Problem - Go over these records and count the lines with the string "computer" in them; the count is all that should be returned.

-- Records to use follows --

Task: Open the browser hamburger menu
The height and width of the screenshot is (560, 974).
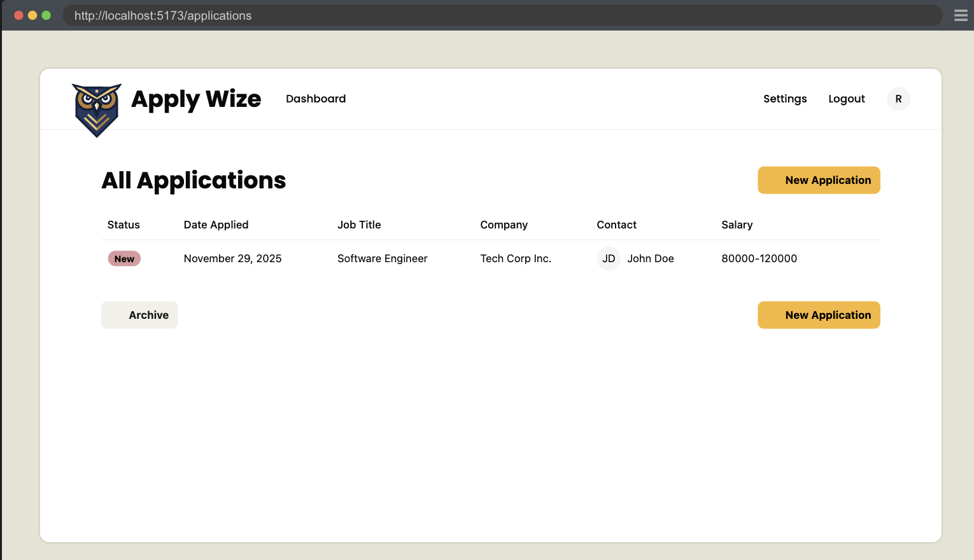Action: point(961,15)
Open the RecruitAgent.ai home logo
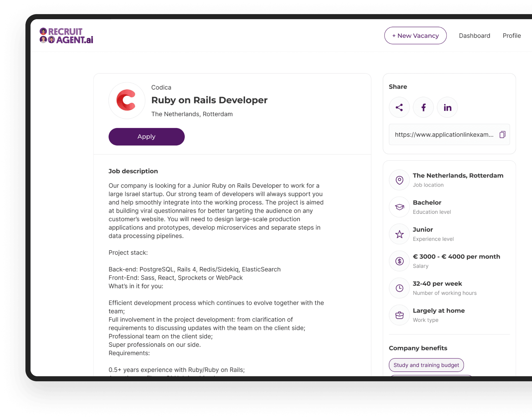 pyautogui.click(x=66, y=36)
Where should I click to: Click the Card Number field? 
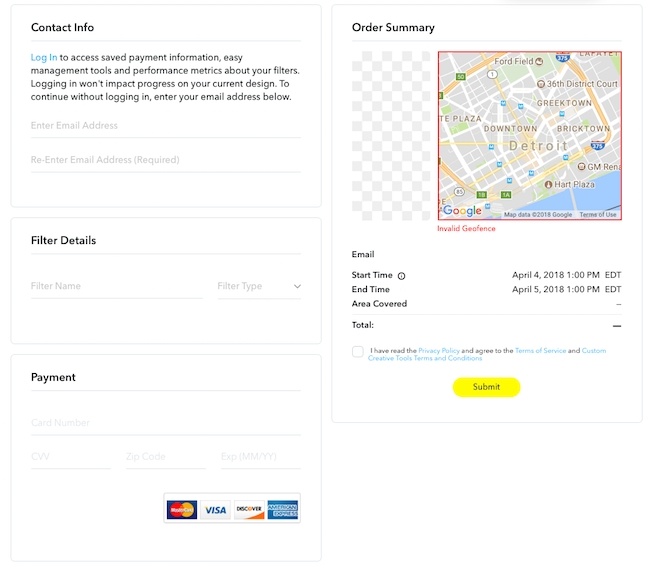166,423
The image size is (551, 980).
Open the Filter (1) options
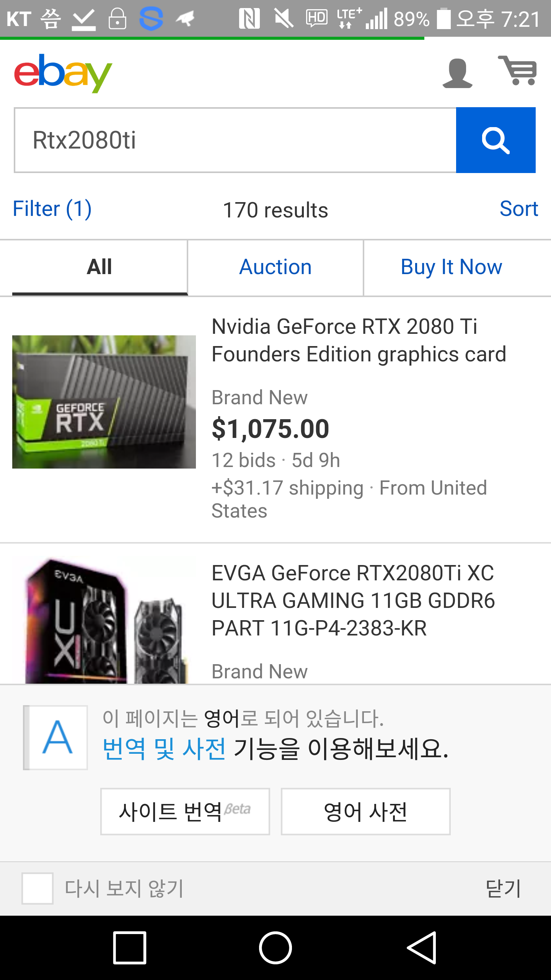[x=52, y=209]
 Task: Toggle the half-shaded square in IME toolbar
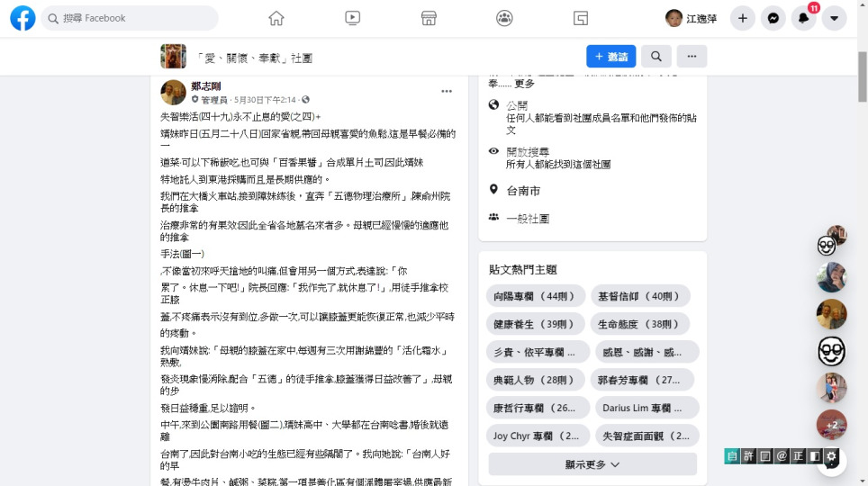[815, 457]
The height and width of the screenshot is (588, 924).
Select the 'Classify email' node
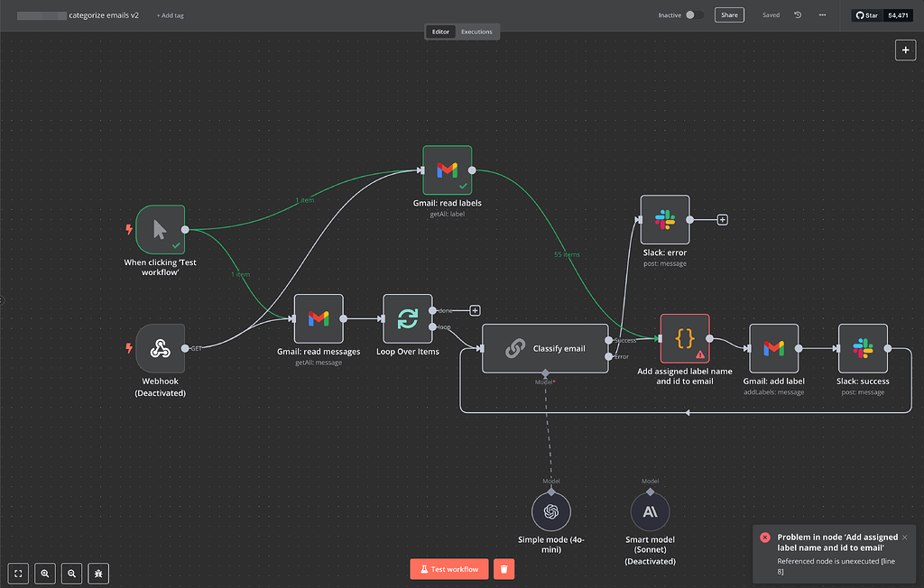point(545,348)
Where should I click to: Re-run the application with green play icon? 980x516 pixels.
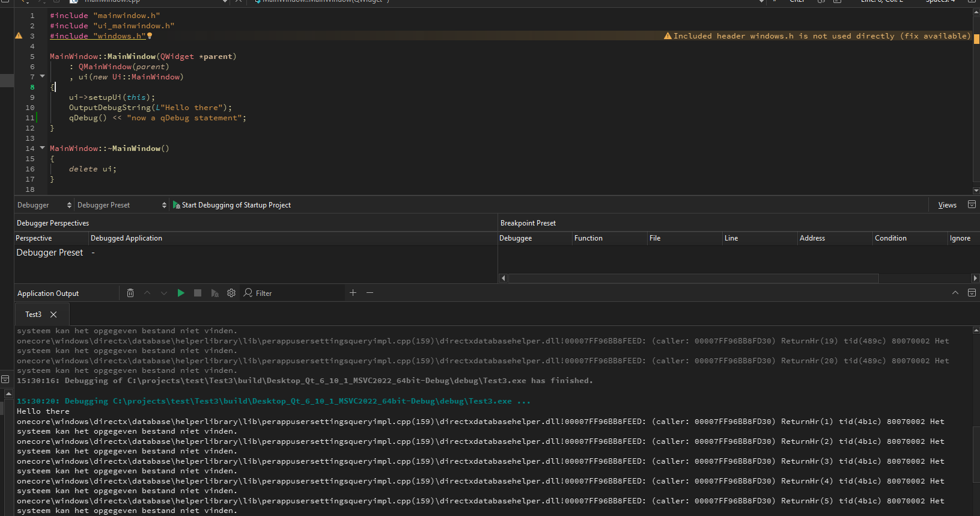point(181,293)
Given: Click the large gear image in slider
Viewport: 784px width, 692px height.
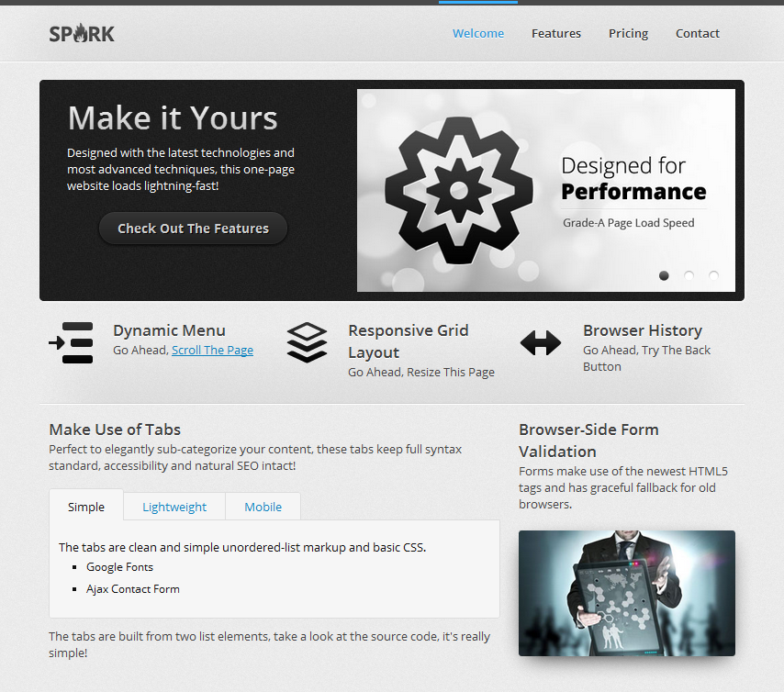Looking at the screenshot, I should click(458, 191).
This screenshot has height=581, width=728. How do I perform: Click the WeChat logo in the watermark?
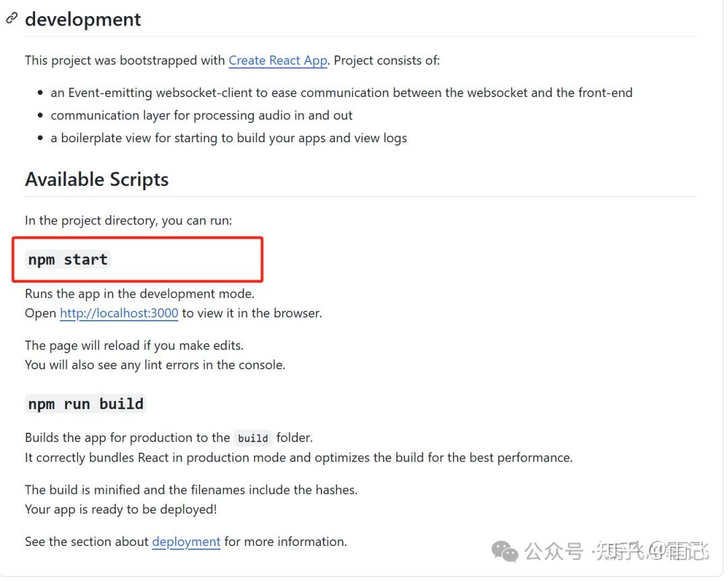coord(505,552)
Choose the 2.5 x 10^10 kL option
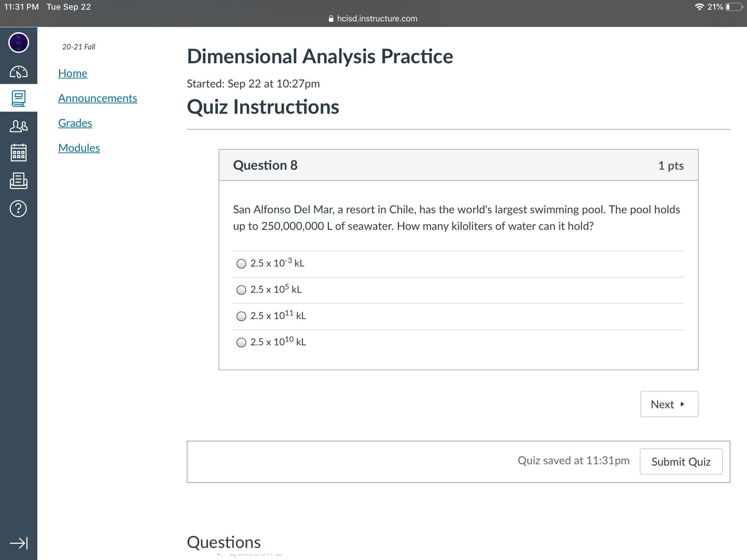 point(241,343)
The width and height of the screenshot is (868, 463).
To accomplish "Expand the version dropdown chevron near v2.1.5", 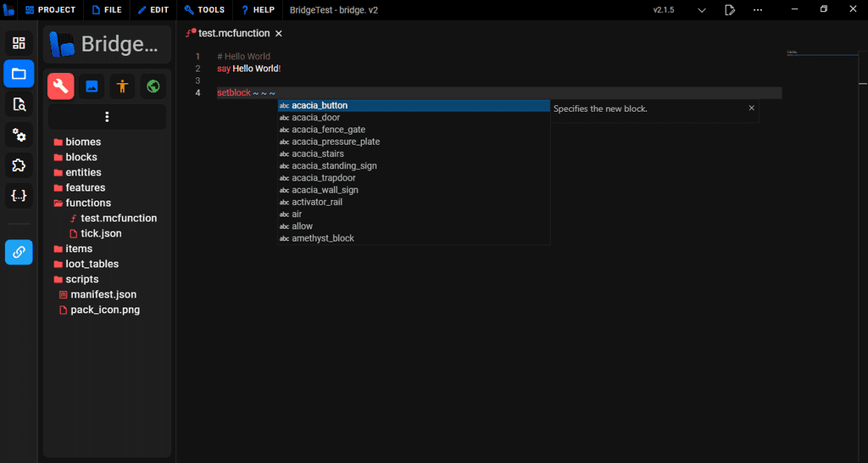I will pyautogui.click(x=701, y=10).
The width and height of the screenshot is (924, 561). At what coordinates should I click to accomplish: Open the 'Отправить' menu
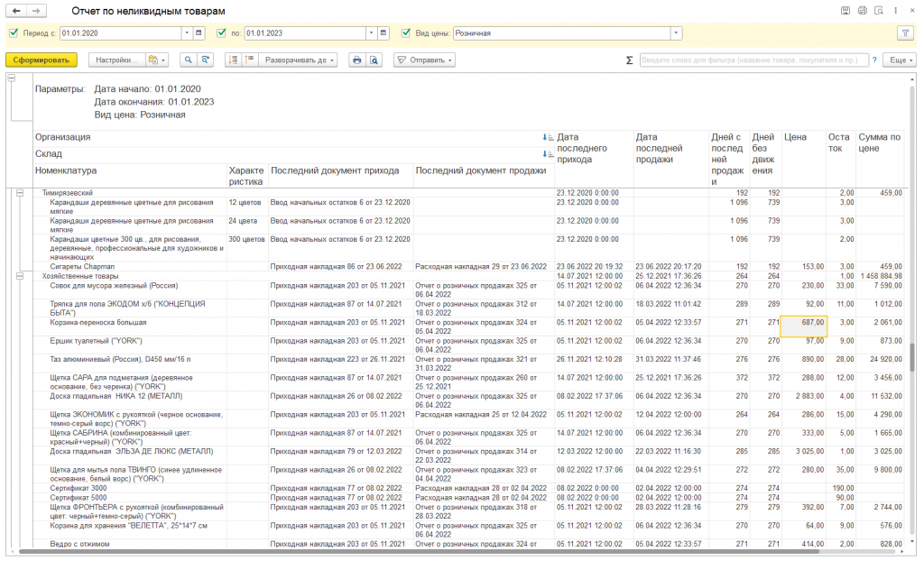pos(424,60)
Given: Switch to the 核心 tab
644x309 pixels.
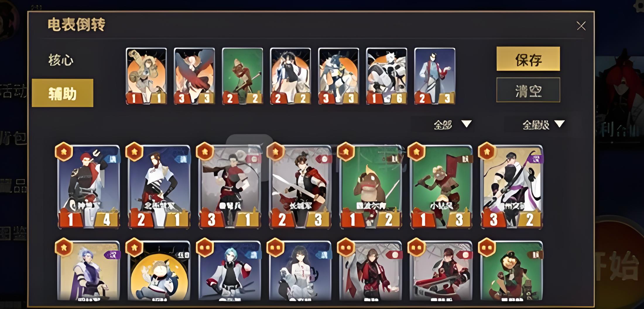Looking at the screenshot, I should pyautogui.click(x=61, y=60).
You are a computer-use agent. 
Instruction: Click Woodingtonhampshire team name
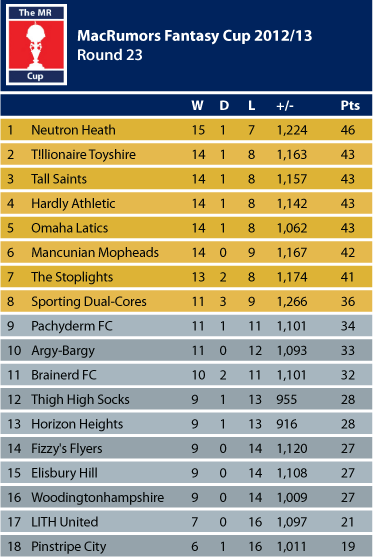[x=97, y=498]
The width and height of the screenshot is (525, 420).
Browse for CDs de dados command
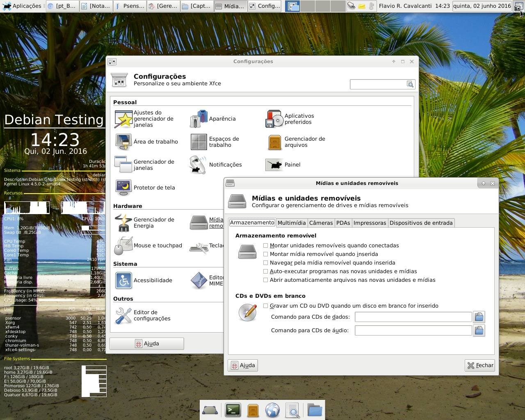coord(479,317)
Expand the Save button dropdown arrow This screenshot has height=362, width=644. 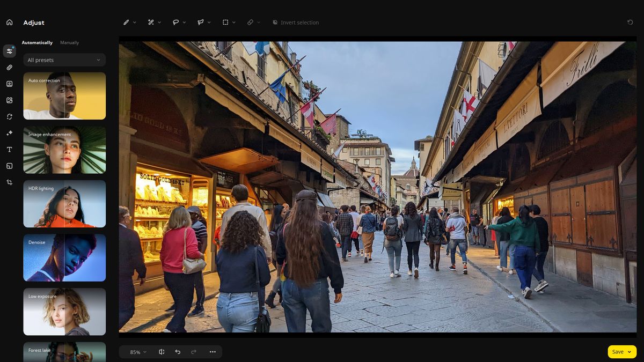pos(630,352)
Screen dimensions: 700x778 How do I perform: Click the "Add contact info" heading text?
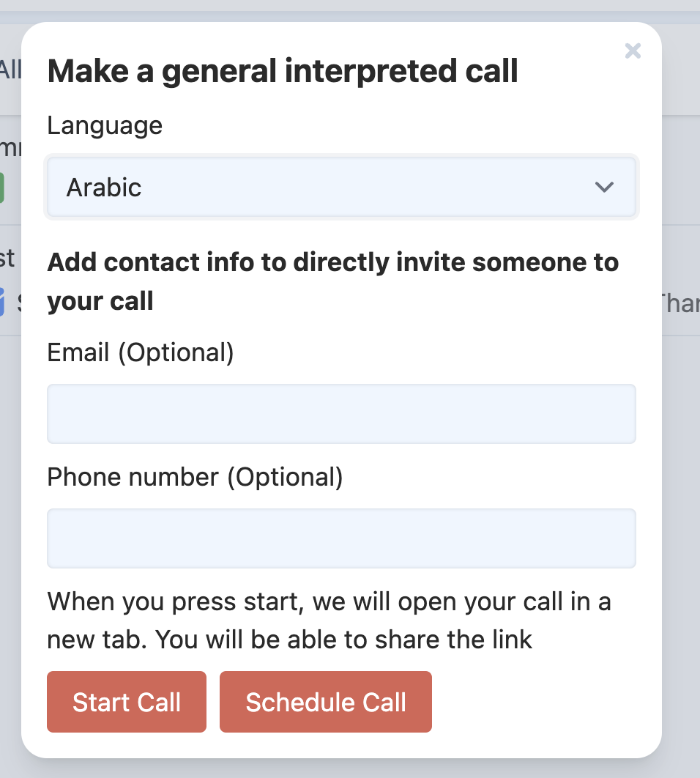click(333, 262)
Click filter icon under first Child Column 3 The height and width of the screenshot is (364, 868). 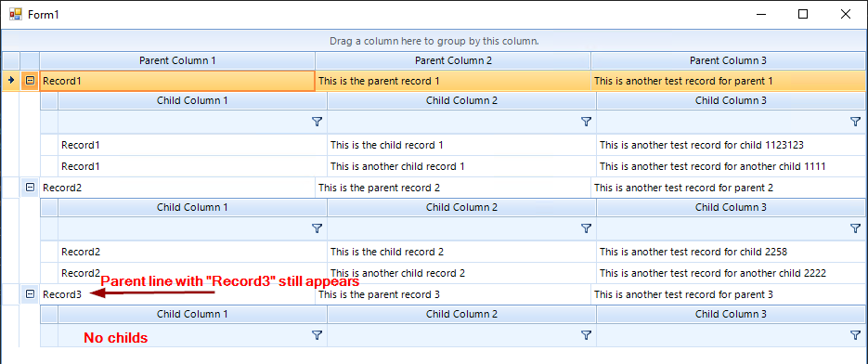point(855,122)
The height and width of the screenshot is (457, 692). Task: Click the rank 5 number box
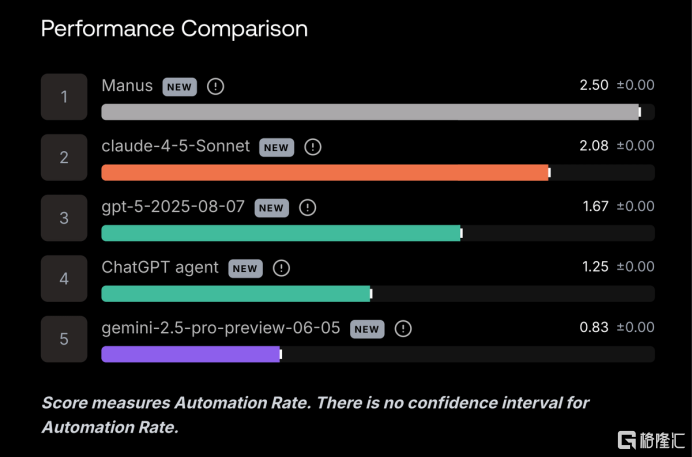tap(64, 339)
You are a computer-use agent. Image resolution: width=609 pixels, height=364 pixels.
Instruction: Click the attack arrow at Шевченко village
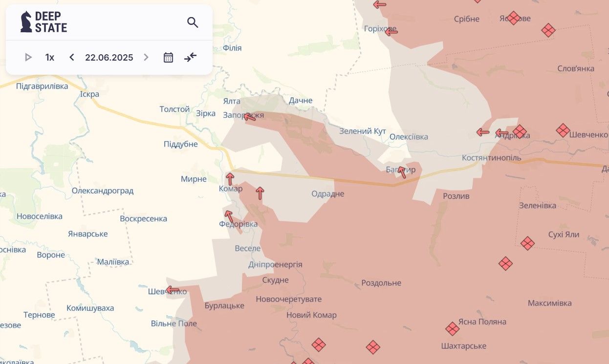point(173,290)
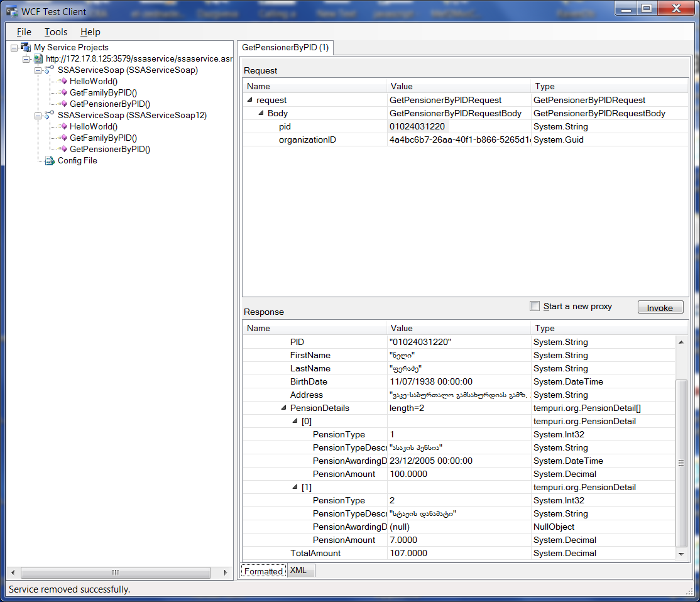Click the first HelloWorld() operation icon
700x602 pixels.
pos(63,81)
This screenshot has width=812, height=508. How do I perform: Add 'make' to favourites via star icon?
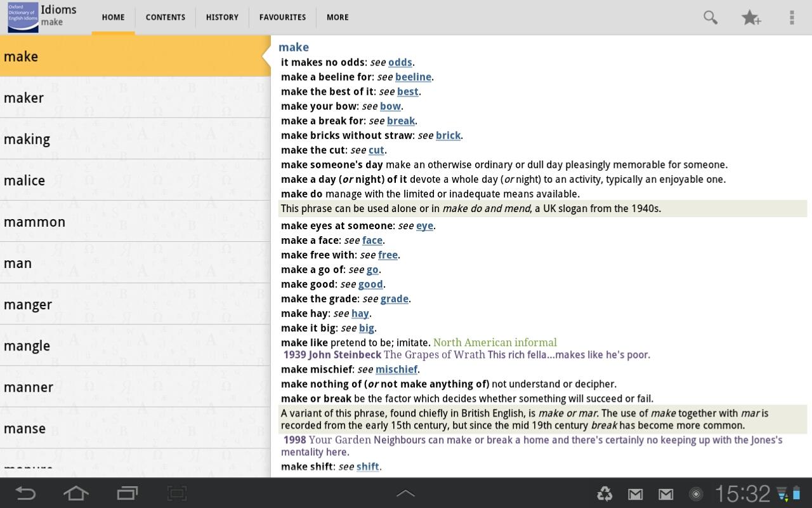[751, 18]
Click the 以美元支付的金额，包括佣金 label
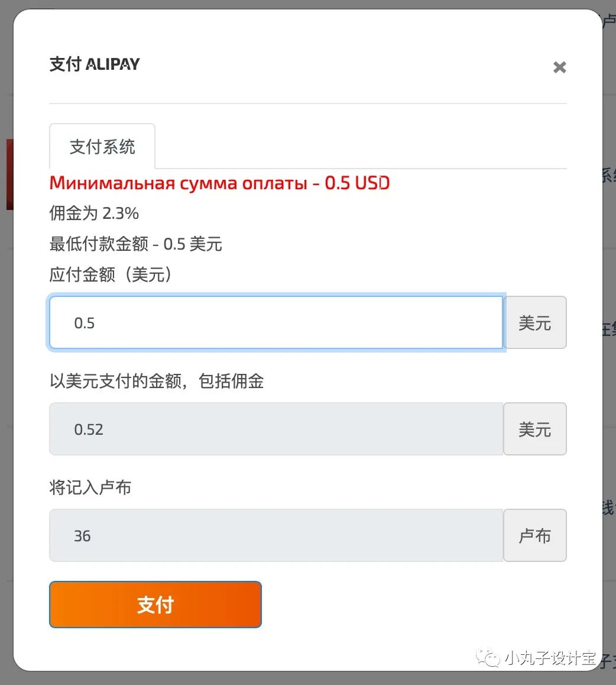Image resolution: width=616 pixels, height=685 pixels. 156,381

-- Records to use concluded --

Result below - 2